Saint John the Baptist Preaching
Paolo Veronese·1562
Historical Context
Saint John the Baptist Preaching by Paolo Veronese, painted around 1562 and now in the Galleria Borghese in Rome, depicts the desert prophet who prepared the way for Christ by preaching repentance and administering baptism in the Jordan River — a monumental crowd scene that tested Veronese's mastery of organized multi-figure composition in an outdoor setting. By 1562 Veronese was firmly established in Venice and was receiving increasingly prestigious commissions from Venetian institutions; the Borghese Baptist demonstrates his ability to handle the large outdoor crowd scene with the same controlled elegance he brought to his interior feast compositions.
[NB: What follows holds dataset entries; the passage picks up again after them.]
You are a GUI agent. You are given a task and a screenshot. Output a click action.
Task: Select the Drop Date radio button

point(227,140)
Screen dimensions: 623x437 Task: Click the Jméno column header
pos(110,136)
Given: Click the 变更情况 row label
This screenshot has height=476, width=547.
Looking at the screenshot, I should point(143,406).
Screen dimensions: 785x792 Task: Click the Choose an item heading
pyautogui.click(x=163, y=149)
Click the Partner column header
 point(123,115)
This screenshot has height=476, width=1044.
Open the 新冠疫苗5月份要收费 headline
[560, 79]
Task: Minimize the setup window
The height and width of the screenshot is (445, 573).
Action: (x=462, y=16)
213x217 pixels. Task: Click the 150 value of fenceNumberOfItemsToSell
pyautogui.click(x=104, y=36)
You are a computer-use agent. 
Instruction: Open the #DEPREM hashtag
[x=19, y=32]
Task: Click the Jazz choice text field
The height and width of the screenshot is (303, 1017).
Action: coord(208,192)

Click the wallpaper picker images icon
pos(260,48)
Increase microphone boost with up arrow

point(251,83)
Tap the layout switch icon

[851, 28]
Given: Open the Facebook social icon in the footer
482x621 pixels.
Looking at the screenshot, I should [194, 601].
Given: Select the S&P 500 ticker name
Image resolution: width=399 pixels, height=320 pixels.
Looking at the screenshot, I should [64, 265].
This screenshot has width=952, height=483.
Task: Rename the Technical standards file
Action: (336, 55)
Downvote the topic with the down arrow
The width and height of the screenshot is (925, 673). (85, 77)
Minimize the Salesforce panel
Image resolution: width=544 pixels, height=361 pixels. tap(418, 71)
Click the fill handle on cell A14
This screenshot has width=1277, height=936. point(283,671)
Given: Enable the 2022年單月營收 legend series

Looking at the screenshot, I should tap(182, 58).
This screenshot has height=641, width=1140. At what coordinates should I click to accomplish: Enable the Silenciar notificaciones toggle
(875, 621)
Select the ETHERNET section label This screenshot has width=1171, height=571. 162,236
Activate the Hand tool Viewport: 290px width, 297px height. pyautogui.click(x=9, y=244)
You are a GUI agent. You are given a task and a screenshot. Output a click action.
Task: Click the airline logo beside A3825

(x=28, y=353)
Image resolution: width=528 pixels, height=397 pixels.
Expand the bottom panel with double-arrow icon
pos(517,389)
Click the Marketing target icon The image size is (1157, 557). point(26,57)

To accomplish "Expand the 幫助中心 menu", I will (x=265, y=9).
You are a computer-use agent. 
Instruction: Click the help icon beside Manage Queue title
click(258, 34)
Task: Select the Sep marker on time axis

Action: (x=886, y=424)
The Galleria Borghese, housing Cardinal Scipione Borghese's spectacular seventeenth-century collection including works by Caravaggio, Raphael, and Bernini, holds this Veronese as one of its significant Venetian contributions to a collection primarily associated with Roman Baroque art.
Technical Analysis
The commanding figure of the Baptist addresses a crowd arranged in a landscape setting, with Veronese's warm palette and luminous technique creating a scene of persuasive rhetorical power.
Look Closer
- ◆Observe how this work from 1562 demonstrates Veronese's ability to combine visual magnificence with narrative clarity.